Photo d'une soirée « Drama Queer » à Caen
Photo d'une soirée « Drama Queer » à Caen - Drama Queer

JB est « pédé, militant, bénévole et pion, pour remplir le frigo ». Issu de la vieille aristocratie de campagne, à Caen, il a puisé la force de son engagement lors des manifs de La Manif pour tous, face à une famille qui en était. D’abord très actif sur le Twitter queer et féministe, il est à présent engagé au Planning Familial du Calvados et au Centre LGBTI de Normandie. Il est aussi co-organisateur de soirées « Drama Queer » dans sa ville. Ce jeune militant tout-terrain nous raconte son parcours, et son quotidien militant, non loin de la Manche.

J’ai commencé à militer au moment du mouvement réactionnaire de La Manif pour tous, fin 2012. Je ne supportais plus d’avoir à esquiver les questions de ma famille qui ne comprenait pas pourquoi ces manifs auxquelles elle participait me blessaient autant. J’ai pris la colère que j’avais en moi et me suis engagé dans l’asso LGBT étudiante de ma fac. Puis il y a eu Twitter, qui a été pour moi un lieu de ressources et d’informations formidable.

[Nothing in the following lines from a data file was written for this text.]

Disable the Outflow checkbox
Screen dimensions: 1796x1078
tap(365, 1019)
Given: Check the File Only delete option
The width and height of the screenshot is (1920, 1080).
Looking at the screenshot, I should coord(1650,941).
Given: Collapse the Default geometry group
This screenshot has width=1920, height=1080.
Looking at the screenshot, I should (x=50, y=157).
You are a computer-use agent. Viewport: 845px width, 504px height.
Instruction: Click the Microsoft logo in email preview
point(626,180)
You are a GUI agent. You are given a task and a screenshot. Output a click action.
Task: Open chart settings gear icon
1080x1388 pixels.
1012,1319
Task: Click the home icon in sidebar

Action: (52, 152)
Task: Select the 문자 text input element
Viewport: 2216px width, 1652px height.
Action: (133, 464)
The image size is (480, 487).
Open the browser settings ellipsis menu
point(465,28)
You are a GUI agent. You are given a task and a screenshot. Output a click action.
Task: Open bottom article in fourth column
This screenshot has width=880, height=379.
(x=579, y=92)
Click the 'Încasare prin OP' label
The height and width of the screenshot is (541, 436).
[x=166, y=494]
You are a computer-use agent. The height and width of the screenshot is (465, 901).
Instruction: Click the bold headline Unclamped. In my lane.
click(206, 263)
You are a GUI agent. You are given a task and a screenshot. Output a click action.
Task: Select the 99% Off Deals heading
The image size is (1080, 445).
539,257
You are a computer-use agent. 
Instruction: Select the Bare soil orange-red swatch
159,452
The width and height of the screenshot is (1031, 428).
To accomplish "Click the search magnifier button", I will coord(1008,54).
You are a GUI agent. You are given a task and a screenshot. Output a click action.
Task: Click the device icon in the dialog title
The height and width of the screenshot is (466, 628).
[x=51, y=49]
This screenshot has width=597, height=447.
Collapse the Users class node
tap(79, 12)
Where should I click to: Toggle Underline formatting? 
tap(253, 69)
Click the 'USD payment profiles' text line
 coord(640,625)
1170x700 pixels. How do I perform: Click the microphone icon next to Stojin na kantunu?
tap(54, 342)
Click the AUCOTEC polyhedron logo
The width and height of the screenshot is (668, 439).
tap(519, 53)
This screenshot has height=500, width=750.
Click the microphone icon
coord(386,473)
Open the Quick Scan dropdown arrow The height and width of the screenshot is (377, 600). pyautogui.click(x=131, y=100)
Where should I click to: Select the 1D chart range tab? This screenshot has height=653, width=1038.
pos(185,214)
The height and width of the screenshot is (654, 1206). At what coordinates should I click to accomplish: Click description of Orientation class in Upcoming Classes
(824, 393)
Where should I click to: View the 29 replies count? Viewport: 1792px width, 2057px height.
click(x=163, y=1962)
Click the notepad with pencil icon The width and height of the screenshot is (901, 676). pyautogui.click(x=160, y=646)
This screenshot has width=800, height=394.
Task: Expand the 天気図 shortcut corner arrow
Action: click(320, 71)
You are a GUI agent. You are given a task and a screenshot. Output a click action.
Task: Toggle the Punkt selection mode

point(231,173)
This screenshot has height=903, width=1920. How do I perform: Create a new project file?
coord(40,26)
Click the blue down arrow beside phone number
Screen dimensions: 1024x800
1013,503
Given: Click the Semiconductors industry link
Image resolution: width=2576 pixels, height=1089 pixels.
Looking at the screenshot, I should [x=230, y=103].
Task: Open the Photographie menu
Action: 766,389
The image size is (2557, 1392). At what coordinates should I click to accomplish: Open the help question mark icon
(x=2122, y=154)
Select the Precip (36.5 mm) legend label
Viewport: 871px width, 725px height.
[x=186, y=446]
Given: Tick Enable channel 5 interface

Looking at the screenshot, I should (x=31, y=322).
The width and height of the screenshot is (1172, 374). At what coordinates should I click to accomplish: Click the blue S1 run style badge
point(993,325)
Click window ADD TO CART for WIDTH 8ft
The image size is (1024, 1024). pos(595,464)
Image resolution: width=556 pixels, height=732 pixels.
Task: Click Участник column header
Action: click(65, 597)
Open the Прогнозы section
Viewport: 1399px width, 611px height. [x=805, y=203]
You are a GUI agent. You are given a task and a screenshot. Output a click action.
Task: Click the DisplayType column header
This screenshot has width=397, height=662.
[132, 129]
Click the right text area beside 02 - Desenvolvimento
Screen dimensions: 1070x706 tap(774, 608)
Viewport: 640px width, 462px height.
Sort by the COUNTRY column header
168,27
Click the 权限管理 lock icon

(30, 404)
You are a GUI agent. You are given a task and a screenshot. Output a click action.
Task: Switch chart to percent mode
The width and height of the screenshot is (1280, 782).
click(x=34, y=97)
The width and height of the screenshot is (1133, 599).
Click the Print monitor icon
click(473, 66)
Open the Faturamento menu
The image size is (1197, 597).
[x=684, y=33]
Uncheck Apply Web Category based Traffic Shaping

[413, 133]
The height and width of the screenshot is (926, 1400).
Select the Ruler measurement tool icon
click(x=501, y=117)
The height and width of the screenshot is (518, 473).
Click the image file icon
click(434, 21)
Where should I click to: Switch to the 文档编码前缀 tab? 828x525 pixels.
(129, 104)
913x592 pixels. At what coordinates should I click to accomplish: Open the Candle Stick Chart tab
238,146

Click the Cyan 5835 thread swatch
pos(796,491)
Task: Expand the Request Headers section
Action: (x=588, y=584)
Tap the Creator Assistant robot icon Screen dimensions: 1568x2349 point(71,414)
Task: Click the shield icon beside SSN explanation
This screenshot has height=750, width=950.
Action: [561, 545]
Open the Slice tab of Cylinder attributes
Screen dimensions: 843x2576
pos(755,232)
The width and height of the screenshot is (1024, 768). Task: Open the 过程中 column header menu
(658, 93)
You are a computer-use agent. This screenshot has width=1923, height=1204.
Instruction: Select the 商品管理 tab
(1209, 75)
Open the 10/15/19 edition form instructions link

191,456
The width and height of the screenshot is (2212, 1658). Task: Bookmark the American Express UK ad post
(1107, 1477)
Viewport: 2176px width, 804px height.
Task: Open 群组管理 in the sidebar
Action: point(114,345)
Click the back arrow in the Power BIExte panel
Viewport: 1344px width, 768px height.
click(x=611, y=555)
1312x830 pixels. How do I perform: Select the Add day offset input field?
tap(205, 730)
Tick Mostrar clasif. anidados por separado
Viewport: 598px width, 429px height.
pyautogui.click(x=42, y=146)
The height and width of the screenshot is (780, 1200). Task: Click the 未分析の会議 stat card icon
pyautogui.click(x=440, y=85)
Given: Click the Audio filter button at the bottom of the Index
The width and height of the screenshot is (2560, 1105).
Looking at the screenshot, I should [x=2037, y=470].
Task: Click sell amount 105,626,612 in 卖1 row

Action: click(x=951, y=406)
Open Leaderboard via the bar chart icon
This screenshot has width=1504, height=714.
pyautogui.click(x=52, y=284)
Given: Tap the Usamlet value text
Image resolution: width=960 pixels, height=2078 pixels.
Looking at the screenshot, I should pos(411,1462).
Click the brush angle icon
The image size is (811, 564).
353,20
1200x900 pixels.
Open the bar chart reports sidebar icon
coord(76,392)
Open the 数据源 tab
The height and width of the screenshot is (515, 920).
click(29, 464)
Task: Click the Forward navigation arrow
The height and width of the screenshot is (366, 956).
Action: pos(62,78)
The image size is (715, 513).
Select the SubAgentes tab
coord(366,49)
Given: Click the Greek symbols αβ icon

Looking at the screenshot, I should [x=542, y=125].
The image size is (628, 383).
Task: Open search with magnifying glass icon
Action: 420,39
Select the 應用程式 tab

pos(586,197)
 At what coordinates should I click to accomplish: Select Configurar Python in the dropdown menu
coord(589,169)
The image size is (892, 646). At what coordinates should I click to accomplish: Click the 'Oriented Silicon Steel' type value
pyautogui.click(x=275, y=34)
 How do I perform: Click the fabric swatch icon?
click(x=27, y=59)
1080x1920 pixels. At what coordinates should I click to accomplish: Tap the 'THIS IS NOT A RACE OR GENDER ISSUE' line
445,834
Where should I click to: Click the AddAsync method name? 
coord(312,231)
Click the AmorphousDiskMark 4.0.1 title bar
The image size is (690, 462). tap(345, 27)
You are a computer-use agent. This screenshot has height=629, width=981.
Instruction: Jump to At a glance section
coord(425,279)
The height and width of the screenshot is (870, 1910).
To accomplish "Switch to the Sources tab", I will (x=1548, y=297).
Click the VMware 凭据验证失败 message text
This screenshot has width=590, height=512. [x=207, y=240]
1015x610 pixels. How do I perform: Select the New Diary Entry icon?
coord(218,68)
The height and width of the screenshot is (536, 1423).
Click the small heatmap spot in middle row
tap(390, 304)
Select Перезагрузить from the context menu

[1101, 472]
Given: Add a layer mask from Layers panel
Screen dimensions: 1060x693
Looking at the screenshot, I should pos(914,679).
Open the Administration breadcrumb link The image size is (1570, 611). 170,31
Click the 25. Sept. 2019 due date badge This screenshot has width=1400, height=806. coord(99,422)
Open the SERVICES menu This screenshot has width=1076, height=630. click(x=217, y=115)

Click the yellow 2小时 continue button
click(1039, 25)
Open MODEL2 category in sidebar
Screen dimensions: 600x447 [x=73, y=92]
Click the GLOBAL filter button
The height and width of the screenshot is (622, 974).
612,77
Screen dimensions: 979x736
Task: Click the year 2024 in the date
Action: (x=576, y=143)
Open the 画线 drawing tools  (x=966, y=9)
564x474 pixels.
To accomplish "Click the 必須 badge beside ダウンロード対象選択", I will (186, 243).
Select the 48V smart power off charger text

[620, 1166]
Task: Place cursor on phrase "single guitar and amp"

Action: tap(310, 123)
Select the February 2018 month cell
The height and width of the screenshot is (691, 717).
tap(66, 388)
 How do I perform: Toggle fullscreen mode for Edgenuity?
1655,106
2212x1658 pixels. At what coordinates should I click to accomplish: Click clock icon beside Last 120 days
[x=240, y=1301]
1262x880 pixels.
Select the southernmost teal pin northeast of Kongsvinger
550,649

J’ai eu le sentiment d’y gagner des années d’apprentissage, de réflexions militantes. Les manifs, elles, m’ont apporté une concrétisation physique et collective de mes objectifs militants. Je suis passé d’un militantisme solitaire à un militantisme collectif, où la charge mentale et morale de la lutte était partagée. Aujourd’hui, je suis aussi bénévole au Centre LGBTI de Normandie et au Planning Familial, qui m’emploie par intermittence.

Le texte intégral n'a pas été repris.